─── Available data ───

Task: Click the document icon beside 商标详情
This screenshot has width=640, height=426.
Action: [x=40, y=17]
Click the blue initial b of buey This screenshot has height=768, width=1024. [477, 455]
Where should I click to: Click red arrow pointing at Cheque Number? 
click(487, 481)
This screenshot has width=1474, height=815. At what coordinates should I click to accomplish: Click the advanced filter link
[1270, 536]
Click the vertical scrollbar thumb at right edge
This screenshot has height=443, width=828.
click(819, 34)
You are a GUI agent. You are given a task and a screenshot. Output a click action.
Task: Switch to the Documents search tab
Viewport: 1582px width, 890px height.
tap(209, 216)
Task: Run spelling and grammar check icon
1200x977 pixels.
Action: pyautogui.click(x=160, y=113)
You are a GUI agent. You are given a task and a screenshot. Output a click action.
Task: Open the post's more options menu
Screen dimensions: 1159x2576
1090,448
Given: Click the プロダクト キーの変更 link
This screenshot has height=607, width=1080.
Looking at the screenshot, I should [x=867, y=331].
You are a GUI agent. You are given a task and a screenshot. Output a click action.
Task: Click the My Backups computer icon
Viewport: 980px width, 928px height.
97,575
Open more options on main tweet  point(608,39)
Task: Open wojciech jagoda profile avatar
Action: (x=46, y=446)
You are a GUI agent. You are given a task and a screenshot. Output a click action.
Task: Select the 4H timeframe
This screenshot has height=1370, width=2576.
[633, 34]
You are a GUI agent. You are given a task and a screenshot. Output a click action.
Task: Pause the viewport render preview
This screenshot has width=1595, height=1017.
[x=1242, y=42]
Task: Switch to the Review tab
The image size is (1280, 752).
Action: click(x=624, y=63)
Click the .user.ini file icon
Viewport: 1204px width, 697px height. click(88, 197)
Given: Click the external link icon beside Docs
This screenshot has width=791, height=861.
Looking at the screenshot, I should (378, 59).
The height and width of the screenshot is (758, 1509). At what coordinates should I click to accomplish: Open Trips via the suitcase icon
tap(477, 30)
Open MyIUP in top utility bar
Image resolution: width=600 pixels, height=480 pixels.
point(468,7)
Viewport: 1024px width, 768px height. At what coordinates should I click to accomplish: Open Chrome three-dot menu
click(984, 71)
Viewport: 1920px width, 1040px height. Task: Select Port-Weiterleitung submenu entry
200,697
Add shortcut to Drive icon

───

▸ What the task requires: Your reply should hold all the entries, each repeated without a single change.

▸ Solution below:
Task: Click the document icon beside 商标详情
This screenshot has width=640, height=426.
Action: [x=40, y=17]
Click the blue initial b of buey This screenshot has height=768, width=1024. [477, 455]
Where should I click to: Click red arrow pointing at Cheque Number? 
click(487, 481)
This screenshot has width=1474, height=815. At what coordinates should I click to accomplish: Click the advanced filter link
[1270, 536]
Click the vertical scrollbar thumb at right edge
This screenshot has height=443, width=828.
click(819, 34)
You are a GUI agent. You are given a task and a screenshot. Output a click action.
Task: Switch to the Documents search tab
Viewport: 1582px width, 890px height.
tap(209, 216)
Task: Run spelling and grammar check icon
1200x977 pixels.
Action: pyautogui.click(x=160, y=113)
You are a GUI agent. You are given a task and a screenshot. Output a click action.
Task: Open the post's more options menu
Screen dimensions: 1159x2576
1090,448
Given: Click the プロダクト キーの変更 link
This screenshot has height=607, width=1080.
Looking at the screenshot, I should [x=867, y=331].
You are a GUI agent. You are given a task and a screenshot. Output a click action.
Task: Click the My Backups computer icon
Viewport: 980px width, 928px height.
97,575
Open more options on main tweet  point(608,39)
Task: Open wojciech jagoda profile avatar
Action: (x=46, y=446)
You are a GUI agent. You are given a task and a screenshot. Output a click action.
Task: Select the 4H timeframe
This screenshot has height=1370, width=2576.
[633, 34]
You are a GUI agent. You are given a task and a screenshot. Output a click action.
Task: Pause the viewport render preview
This screenshot has width=1595, height=1017.
[x=1242, y=42]
Task: Switch to the Review tab
The image size is (1280, 752).
Action: click(x=624, y=63)
Click the .user.ini file icon
Viewport: 1204px width, 697px height. click(88, 197)
Given: Click the external link icon beside Docs
This screenshot has width=791, height=861.
Looking at the screenshot, I should (378, 59).
The height and width of the screenshot is (758, 1509). At what coordinates should I click to accomplish: Open Trips via the suitcase icon
tap(477, 30)
Open MyIUP in top utility bar
Image resolution: width=600 pixels, height=480 pixels.
point(468,7)
Viewport: 1024px width, 768px height. At what coordinates should I click to accomplish: Open Chrome three-dot menu
click(984, 71)
Viewport: 1920px width, 1040px height. Task: Select Port-Weiterleitung submenu entry
200,697
Add shortcut to Drive icon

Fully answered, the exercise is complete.